Hey, finnaly after all these years ive been getting my hands on an GTA game. San Andreas. But, now when i start the game, the intro goes normally (the intro with music and some small clips.) Then comes a screen with the logo, some pictures on and the usual text down below. (Title/Introscreen?) As this fades out and the screen is black again, the whole thing crashes me back to the desktop where a message awaits me: 

"gta_sa.exe has a problem and needs to be shut down." 

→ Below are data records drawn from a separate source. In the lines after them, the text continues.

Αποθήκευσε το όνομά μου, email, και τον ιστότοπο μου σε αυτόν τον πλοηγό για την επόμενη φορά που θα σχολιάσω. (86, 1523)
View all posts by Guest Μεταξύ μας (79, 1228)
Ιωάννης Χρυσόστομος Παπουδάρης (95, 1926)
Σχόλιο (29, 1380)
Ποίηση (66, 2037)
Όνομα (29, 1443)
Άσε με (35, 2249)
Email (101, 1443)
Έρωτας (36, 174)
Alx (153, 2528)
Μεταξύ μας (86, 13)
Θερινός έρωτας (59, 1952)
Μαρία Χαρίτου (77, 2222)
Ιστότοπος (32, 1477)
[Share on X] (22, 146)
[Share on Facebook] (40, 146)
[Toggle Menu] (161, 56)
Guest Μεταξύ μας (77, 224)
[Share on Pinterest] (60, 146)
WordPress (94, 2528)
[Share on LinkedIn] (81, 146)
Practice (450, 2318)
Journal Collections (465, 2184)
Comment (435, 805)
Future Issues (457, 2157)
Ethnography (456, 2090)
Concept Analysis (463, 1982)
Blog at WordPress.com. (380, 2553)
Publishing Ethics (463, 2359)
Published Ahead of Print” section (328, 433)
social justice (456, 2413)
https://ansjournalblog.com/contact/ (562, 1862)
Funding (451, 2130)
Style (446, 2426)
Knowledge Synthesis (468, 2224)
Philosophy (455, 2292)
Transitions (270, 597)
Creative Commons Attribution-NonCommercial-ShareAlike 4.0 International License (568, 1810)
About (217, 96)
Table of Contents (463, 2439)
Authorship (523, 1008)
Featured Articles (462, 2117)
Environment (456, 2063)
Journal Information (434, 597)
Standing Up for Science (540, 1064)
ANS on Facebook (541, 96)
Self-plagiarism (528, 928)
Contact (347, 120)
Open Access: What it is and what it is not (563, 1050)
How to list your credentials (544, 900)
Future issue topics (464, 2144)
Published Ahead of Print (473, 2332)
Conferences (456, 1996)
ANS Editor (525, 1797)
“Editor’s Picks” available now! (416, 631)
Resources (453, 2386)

Sorry if it isn't 100% correctly, thats a translation. But, can anyone help me with this? I really want to play this! :upset:


----------



## jasathemaster (Mar 8, 2008)

apparently your PC is too old:the part of logo is when it has to load up the beggining of the game, so maybe its too much for your PC.i think you should retry and then try on another better PC.


----------



## sjstays (Mar 9, 2008)

i agree wit jasathemaster, also there might be a problem with the game itself. have u tried to install the game on any other computer just to make sure that there is nothing wrong with the game?


----------



## beefers1 (Aug 23, 2007)

what are your specs? just so you know, here's the lowest-end PC i've managed to run the game smoothly on:

celeron D 1.34Ghz
512MB 133mhz SDR SDRAM
GeForce FX5200 128MB AGP

I was able to run it on medium quite well, so you can probably go even lower.


----------



## RockmasteR (Aug 10, 2007)

@Th3 N1nja I removed your post cause we do not support pirated or cracked games, please read the forum rules

could you please post your full PC specs?
CPU
RAM
Video Card
Motherboard
PSU

also I suggest that you upgrade to Service Pack 3 (SP3)


----------



## rhll1 (Dec 8, 2011)

I am facing the same problem with GTA San Andreas
The game freezes after the NVIDIA logo
I have a dell xps 15z laptop

intel core i5 proccesor
6 Gb ram
500 gb hard drive
NVIDIA GeForce GT 525m (1 GB)


----------



## Poyol (Nov 4, 2009)

rhll1,

If you have your own problem, please open up a new thread. 
You may confuse helpers when adding to an already open thread.

Thanks

Poyol


----------